-- RECORDS SHOWN follows --

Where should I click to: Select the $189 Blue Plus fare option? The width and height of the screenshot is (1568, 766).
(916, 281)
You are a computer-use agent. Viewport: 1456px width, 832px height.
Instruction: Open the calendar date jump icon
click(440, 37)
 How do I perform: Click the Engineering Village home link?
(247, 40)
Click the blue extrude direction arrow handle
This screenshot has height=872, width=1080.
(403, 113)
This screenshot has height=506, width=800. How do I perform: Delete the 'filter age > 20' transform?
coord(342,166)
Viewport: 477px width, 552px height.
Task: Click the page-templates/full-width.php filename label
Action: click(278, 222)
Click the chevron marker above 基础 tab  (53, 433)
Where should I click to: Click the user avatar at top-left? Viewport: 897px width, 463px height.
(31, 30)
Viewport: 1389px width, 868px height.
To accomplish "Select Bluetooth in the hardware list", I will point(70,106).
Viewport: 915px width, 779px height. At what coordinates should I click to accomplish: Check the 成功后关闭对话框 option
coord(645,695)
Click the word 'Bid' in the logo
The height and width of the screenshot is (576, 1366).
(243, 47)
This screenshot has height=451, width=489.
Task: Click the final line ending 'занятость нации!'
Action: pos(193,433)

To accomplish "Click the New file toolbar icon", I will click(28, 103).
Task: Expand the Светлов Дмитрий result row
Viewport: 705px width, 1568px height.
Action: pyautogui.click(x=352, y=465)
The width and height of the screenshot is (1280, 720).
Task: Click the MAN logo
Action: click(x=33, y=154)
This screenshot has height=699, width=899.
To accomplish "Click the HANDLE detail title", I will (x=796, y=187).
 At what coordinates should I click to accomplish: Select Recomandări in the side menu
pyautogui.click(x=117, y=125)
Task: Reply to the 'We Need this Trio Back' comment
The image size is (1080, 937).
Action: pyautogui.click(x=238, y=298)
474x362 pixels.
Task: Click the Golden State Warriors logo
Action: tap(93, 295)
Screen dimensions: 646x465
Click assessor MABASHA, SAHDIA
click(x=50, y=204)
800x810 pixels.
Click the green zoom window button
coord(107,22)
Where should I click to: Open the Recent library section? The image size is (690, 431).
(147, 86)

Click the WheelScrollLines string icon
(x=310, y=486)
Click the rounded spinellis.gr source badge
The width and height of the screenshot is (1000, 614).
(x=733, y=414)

-- RECORDS SHOWN concluded --

▶ **PROBLEM STATEMENT**
Would you return each line of the material above, unchanged, from the first one through the line where "You are a computer-use" appears?

▶ **RESPONSE TO THIS EXERCISE**
Where should I click to: Select the $189 Blue Plus fare option? The width and height of the screenshot is (1568, 766).
(916, 281)
You are a computer-use agent. Viewport: 1456px width, 832px height.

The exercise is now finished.